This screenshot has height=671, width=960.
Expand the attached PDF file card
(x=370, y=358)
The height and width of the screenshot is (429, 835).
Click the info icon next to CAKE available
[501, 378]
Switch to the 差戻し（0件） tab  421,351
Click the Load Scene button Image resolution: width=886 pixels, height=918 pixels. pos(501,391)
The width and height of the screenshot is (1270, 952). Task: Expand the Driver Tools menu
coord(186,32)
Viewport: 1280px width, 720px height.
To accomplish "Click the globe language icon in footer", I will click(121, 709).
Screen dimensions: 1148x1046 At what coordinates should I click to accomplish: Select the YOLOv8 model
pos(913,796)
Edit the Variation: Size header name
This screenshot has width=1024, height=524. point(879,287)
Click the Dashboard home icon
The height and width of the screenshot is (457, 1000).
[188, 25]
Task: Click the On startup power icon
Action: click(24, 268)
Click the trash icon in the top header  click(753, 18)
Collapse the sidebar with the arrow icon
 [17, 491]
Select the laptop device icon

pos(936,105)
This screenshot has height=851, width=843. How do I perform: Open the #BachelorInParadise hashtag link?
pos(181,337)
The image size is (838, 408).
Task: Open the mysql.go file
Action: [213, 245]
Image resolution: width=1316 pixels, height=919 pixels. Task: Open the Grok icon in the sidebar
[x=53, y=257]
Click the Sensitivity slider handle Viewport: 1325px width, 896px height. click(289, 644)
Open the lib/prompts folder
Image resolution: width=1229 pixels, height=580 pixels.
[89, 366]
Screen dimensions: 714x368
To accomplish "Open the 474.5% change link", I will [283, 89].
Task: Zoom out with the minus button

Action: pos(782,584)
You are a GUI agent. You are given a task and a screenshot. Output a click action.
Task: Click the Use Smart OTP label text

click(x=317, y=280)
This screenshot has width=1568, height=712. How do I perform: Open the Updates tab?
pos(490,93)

-.-.-

If a line above contains the word "Viewport", list it.

__RESPONSE FOR THIS EXERCISE__:
Viewport: 1280px width, 720px height.
Click the Sensitivity slider handle Viewport: 1325px width, 896px height. click(289, 644)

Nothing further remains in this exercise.